(Information supplied begins)
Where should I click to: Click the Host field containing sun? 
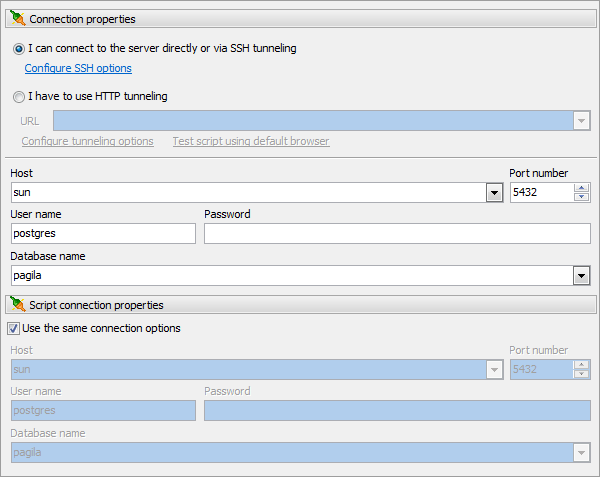pos(249,193)
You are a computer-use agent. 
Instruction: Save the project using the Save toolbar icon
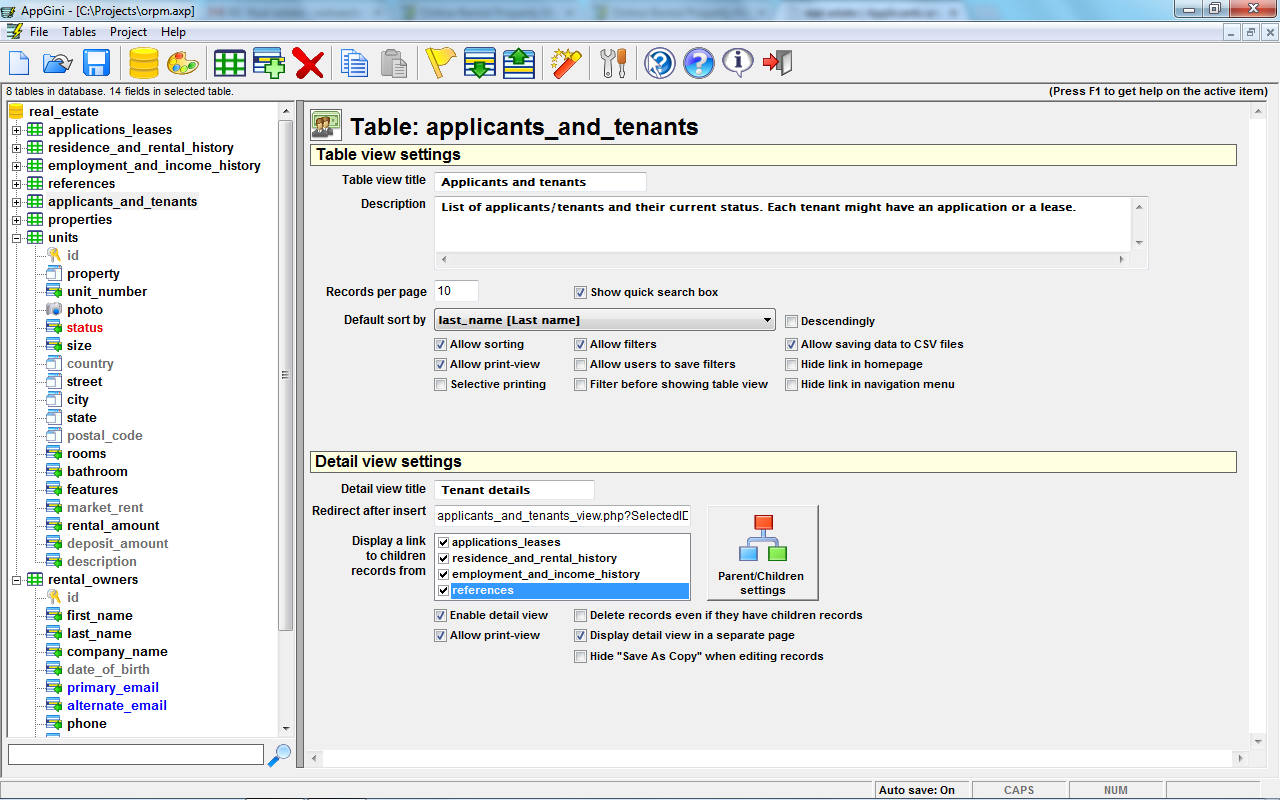click(95, 62)
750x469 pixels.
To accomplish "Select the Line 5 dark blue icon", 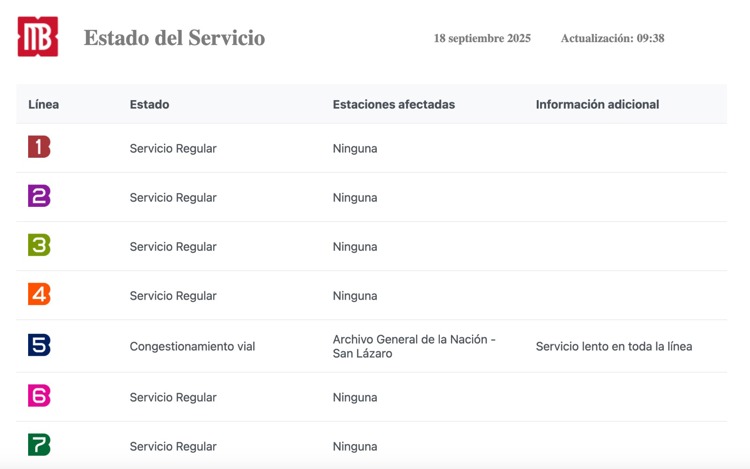I will click(x=39, y=345).
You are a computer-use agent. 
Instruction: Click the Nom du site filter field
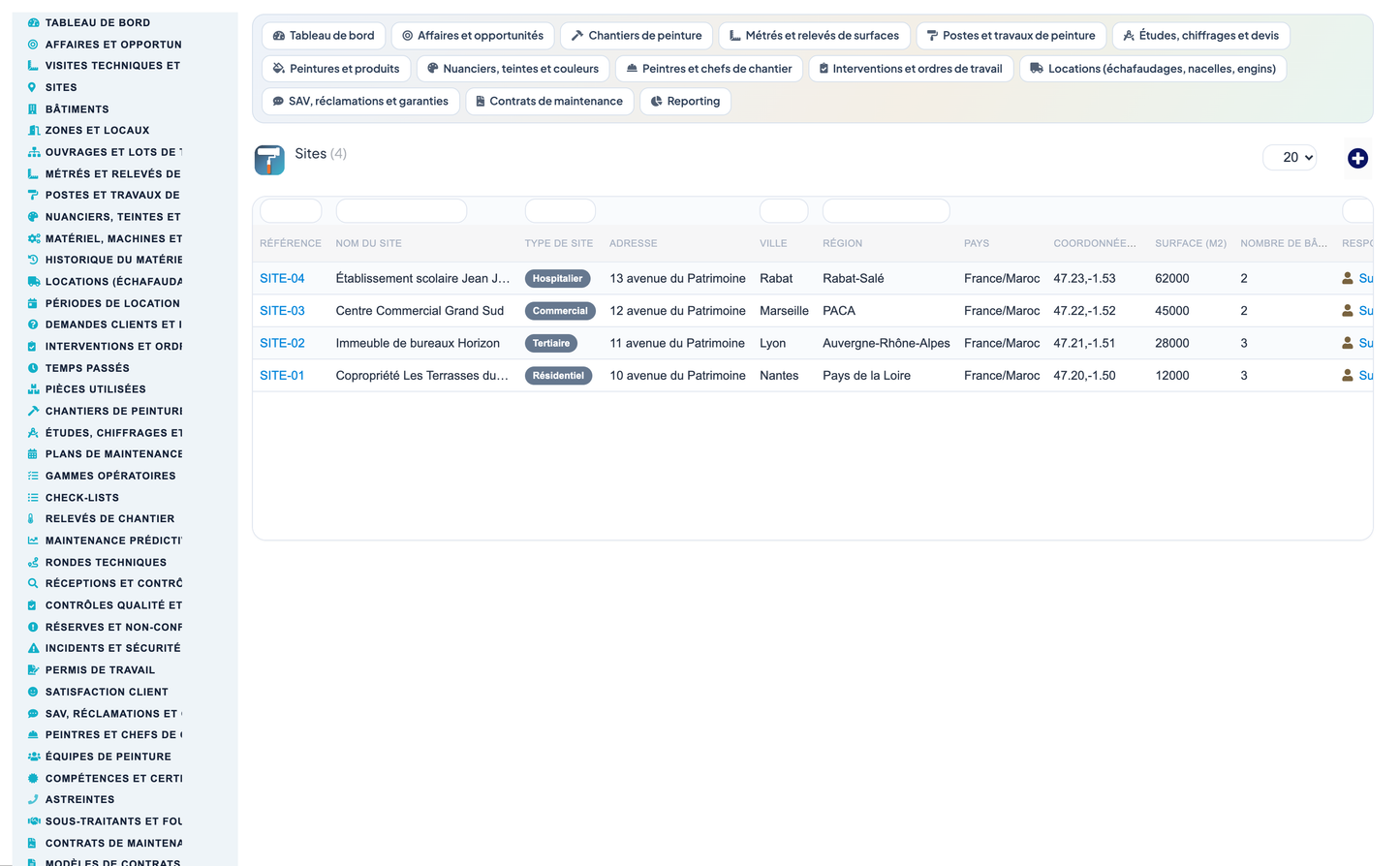[401, 210]
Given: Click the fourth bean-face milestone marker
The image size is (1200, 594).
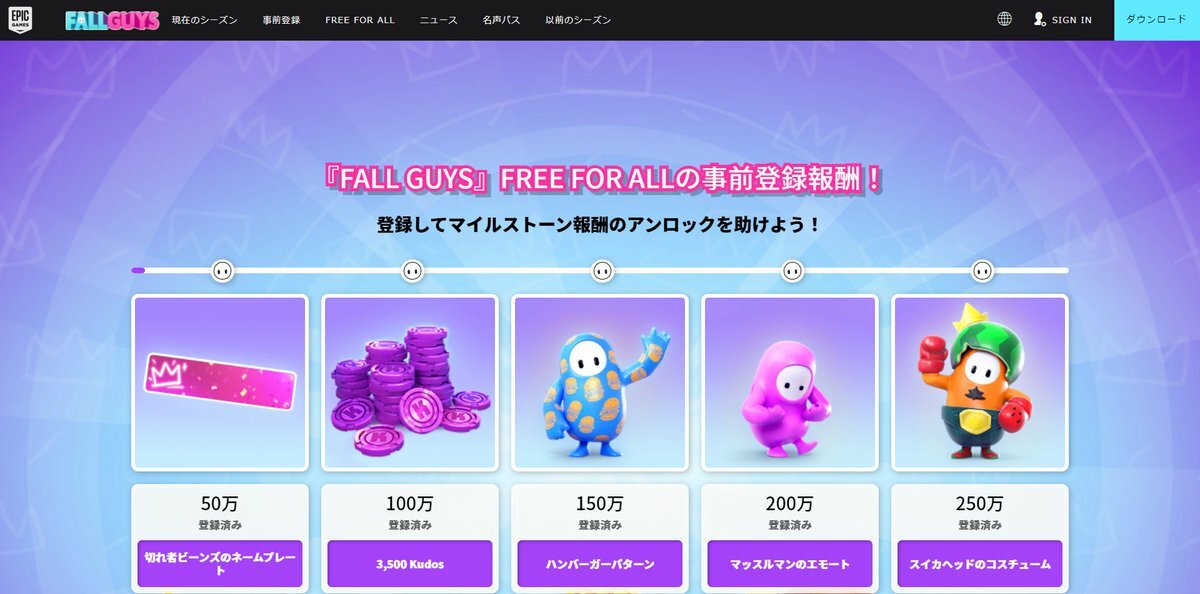Looking at the screenshot, I should click(x=792, y=270).
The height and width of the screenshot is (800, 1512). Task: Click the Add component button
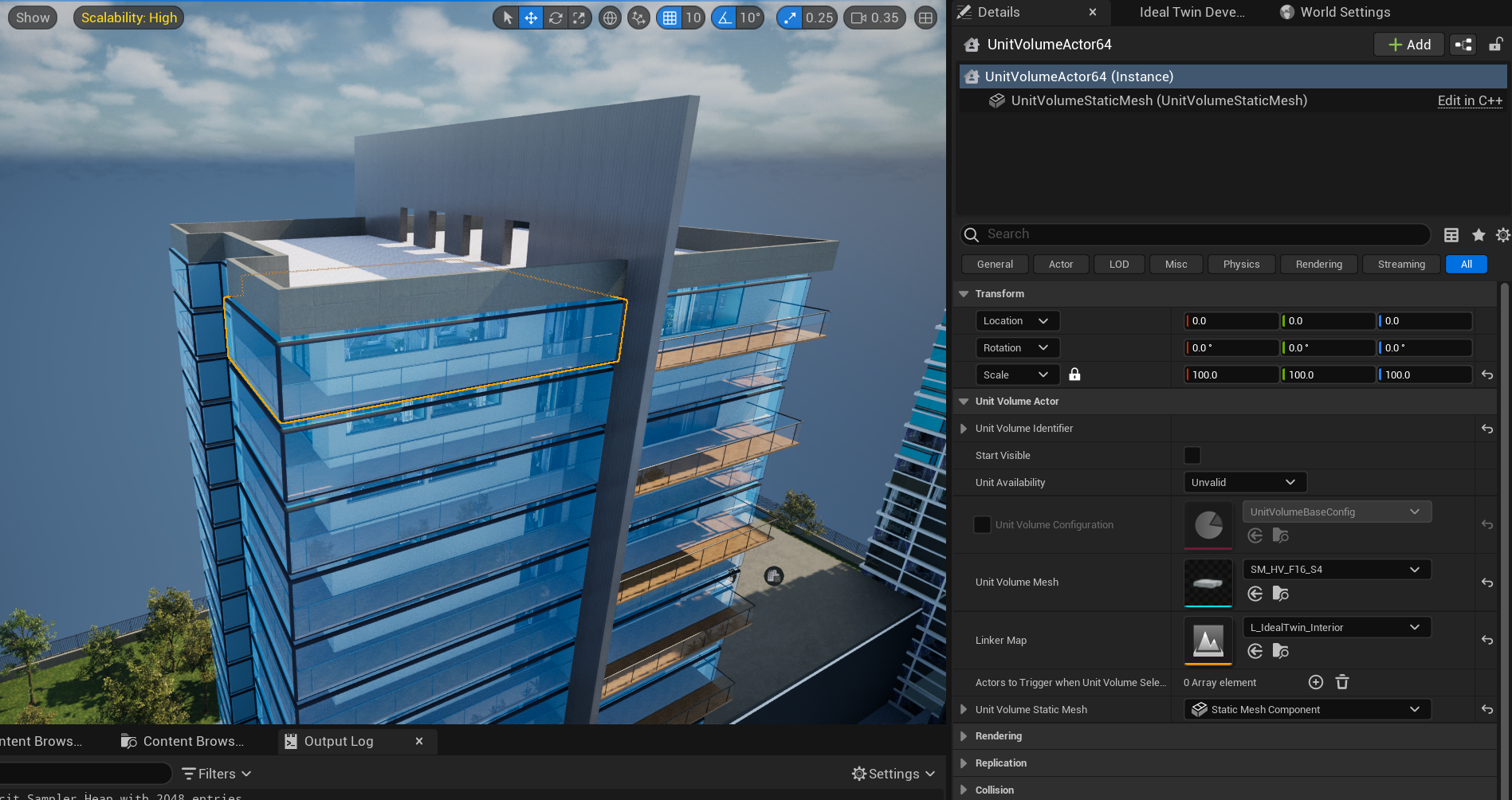[x=1409, y=45]

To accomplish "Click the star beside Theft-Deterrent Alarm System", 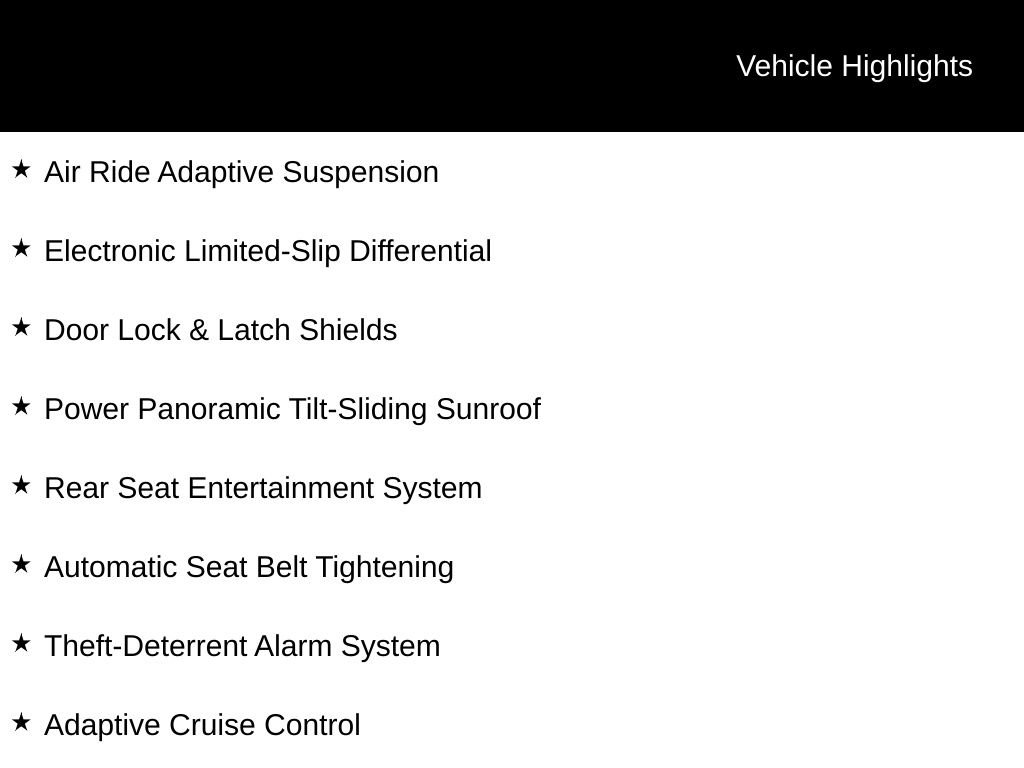I will (22, 644).
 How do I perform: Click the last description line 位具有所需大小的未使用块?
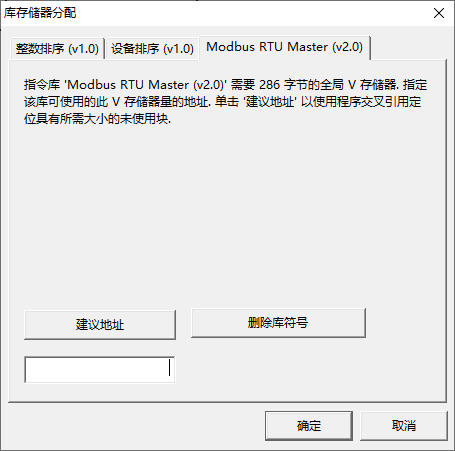97,119
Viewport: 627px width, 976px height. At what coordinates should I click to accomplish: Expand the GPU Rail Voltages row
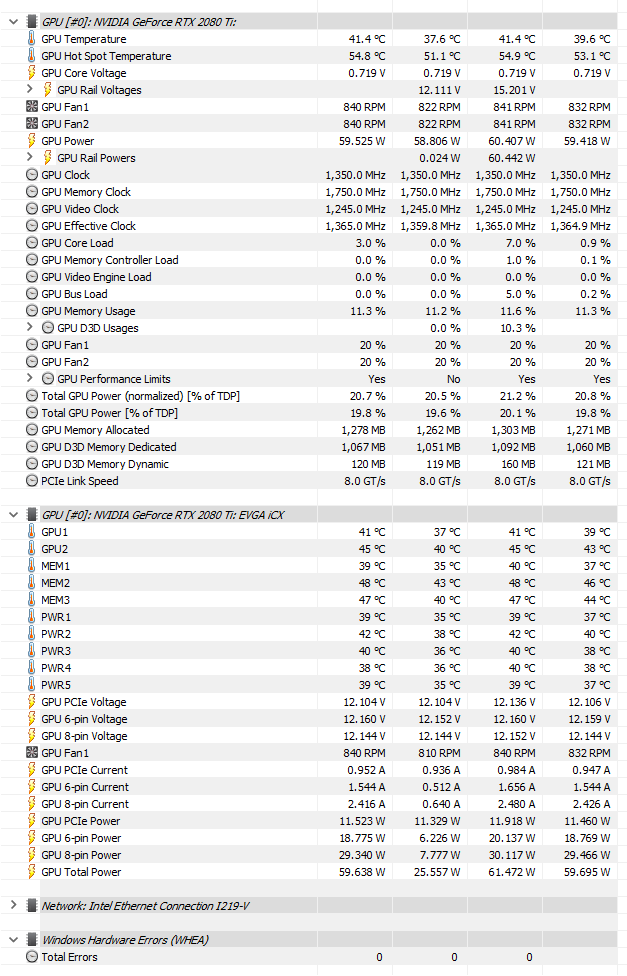click(x=29, y=90)
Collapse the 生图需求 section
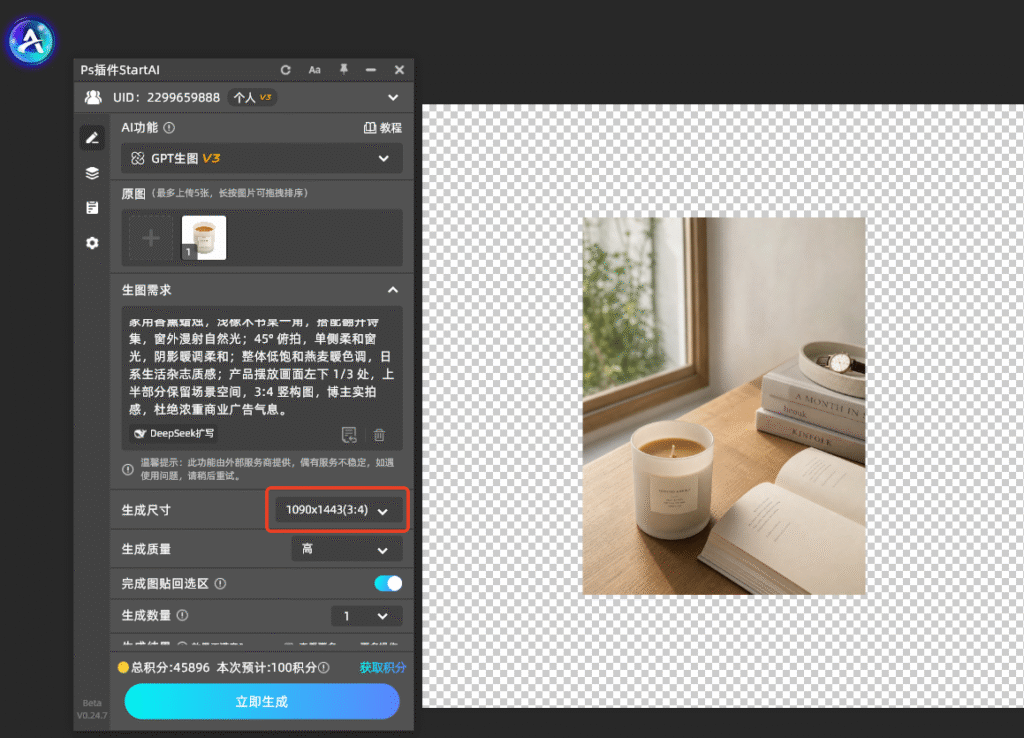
(Information supplied ends)
## Exercise
Copy only this, please: the line with "Viewport: 627px width, 976px" and every line after it through the end of the data, with no pictures.

## Output
Viewport: 627px width, 976px height. At what coordinates should I click to accomplish: Expand the GPU Rail Voltages row
click(x=29, y=90)
Collapse the 生图需求 section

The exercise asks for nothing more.